With our work, we provide genomic, uniparental, and chronological evidence that backdates the presence of the so called Villabruna component in Northern Italy to as early as 17 ka ago, when it chronologically overlaps with major cultural transitions involving the region. The shift from Early to Late Epigravettian has not been abrupt, and despite the emergence of regionalism and environmental/cultural differences between Adriatic and Tyrrhenian contexts,12 change in the relative frequency of artifact types and reduction sequences, as well as in raw material procurement and settlement patterns, can be recorded since ∼17 ky cal BP.4,5,12,28, 29, 30, 31, 32, 33, 34 After 14 ky cal BP, a more-marked discontinuity is attested by the greater reliance on geometric microlithic pieces and a stronger presence of engraved and painted bones and stones bearing linear, geometric, zoomorphic, or anthropomorphic motives.28,30,34
The Early to Late Epigravettian transition is broadly coeval to a marked retreat of Alpine glaciers (ca. 18–17.5 ka ago)35 after they had reached their maximum between 26 and 24 ka ago13 and to a rapid rise in sea levels since 16.5 ka ago.1 These processes led to considerable change in the geomorphology of the Alpine sectors and stabilized large surfaces of the Great Adriatic/Po Region.12 A rapid forest recolonization of the Alpine foothills started about 17 ka cal BP, well before the major Bølling/Allerød warmup.6,36,37 Alpine forelands became (open) pine forests with tree Betula and Larix (Figure 1C)3 while open vegetations developed in the distal sector of the megafans.12,38 At the end of LGM, local faunal availability was limited and mostly consisted of species adapted to open environments that had been able to find their climatic optimum by moving to higher elevations in warmer interstadials (e.g., Alpine ibex and marmot) or taking refuge (e.g., elk) in areas with favorable microclimates. Most Central European, cold-adapted megafaunal species had entered northern Italy before the onset of LGM through the central Slovenian corridor—the same used by Gravettian hunter-gatherers to follow game and settle across the Adriatic.12 During LGM, both new arrivals and northward movements of these large mammals were hampered, and they either locally disappeared or became extinct in association with short LGM interstadials (as in the case of cave bears, between 24.2 and 23.5 ka ago).21 The reduction of the forest cover during colder phases is confirmed by the presence of Capra ibex, Rupicapra rupicapra, and Marmota marmota, both in the core of the Po Plain and in caves and shelters of Berici Hills.39,40 In the same area, archaeological records show the presence of palaeoarctic birds41 currently only found in high-latitude regions of the northern hemisphere.

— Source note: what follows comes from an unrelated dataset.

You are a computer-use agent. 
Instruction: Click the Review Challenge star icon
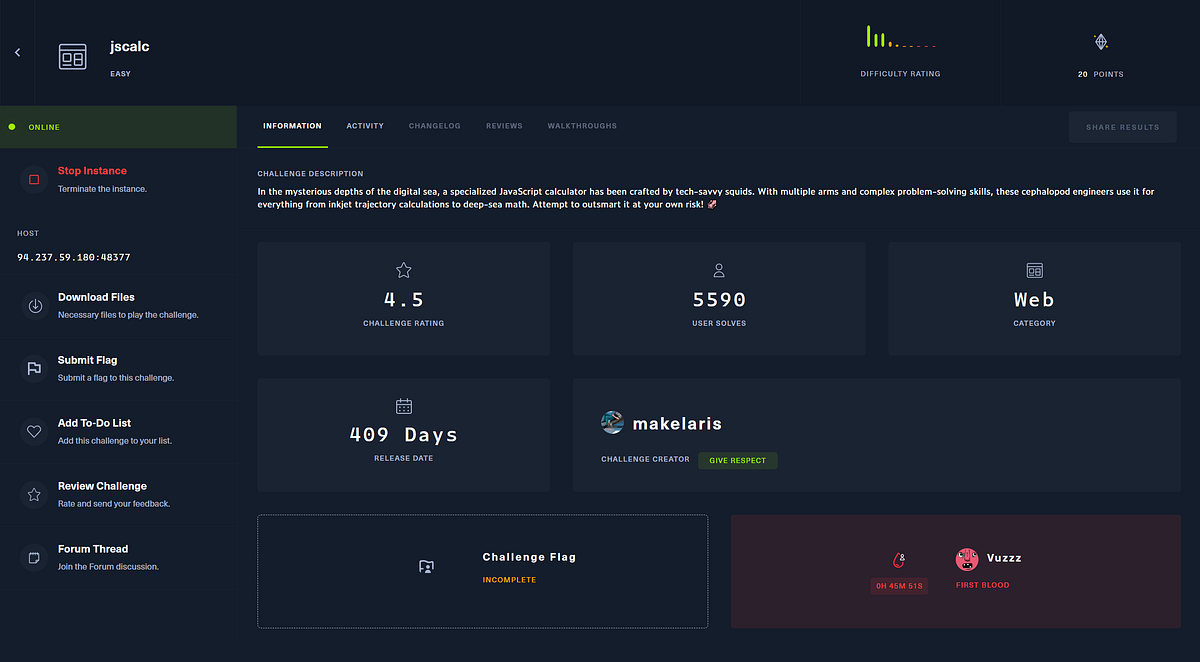(x=33, y=494)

Taken together, our results support two different—although not mutually exclusive—scenarios. The first one involves a broad network of refugia connecting Mediterranean and Eastern Europe during and immediately after the LGM. The network could have facilitated long-distance transmission through a stepwise exchange of both cultural and genetic information from the Black Sea all the way to the Iberian Peninsula. This scenario, which cannot be tested with the available evidence, would predict a relationship between the age of a sample, its geographic location, and the relative abundance of Villabruna genetic components shared with present-day Near Easterners. From a cultural point of view, the development of Early and Late Epigravettian material culture in Southern Europe would not be directly driven by abrupt, millennial-scale climatic events and could result from convergence, local adaptation, and cultural diffusion without entailing population movement. In this case, geographic distance between sites would also predict similarity in lithic assemblages.

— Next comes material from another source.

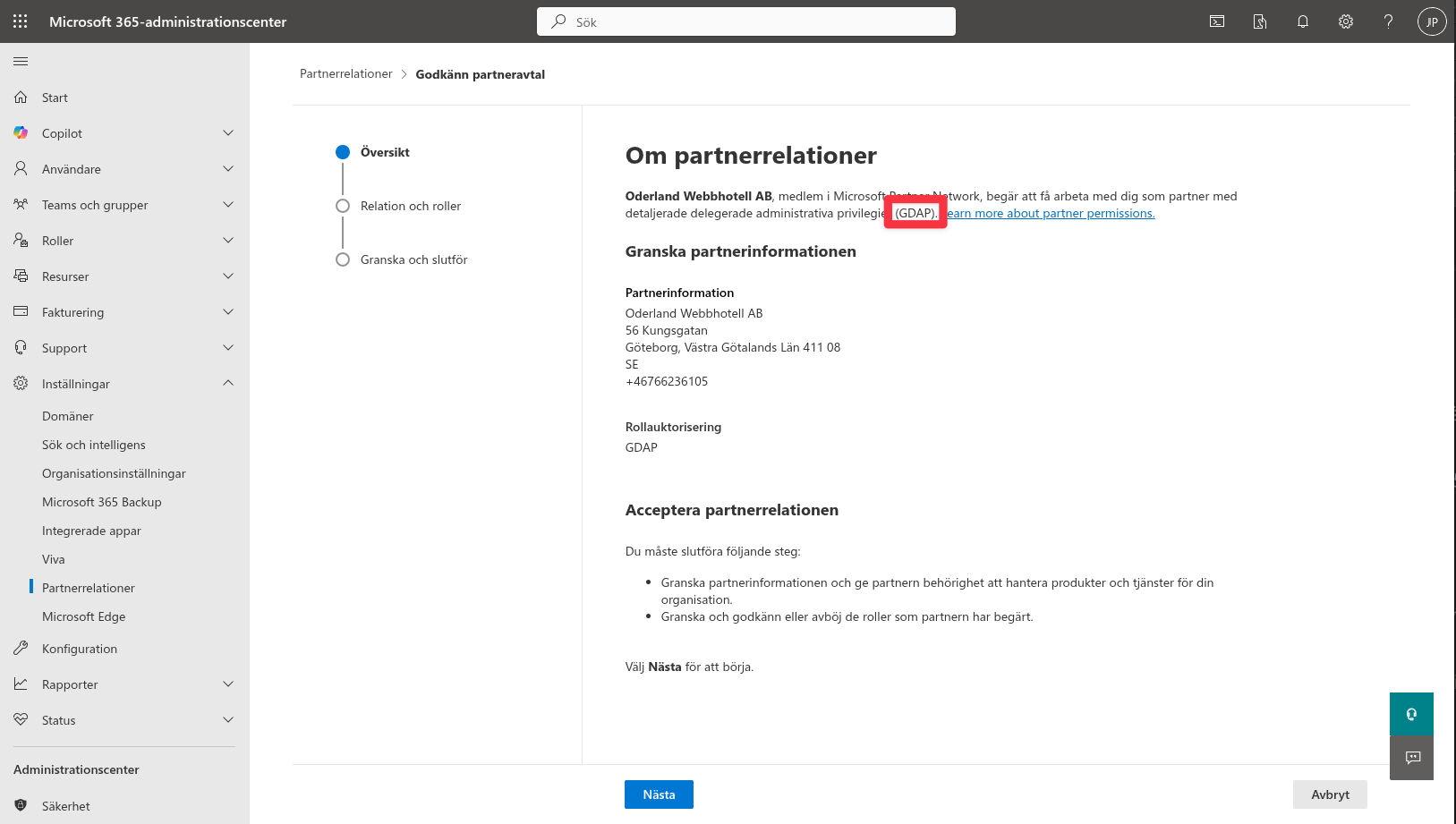This screenshot has width=1456, height=824.
Task: Open the notifications bell
Action: pyautogui.click(x=1303, y=21)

The second scenario implies instead population movement and replacement, a more-abrupt genetic turnover, and a distribution of both genetic and cultural similarities that is not well predicted by geographic clines. This population shift could have taken place during the LGM, i.e., after ∼27 ka ago, when Věstonice-like components were still visible at Ostuni (Southern Italy) and before ∼17 ka ago. Groups bearing the Villabruna lineage may have exploited the Slovenian corridor and lower Adriatic Sea levels to occupy Adriatic Italy up to the Po plain and recolonized pre-Alpine valleys only at a later stage. According to this model, after ∼27 ka ago, genetic lineages found in Italy and only later in France and Spain, should show either or both of (1) genomic affinities with the Villabruna Cluster and (2) uniparental lineages belonging to U2′3′4’7’8’9 /U5b mtDNA and/or I2/R1a Y groups. According to this model, cultural change recorded in Italy across the Epigravettian sequence may have been at least in part triggered by demic processes linked to population replacement.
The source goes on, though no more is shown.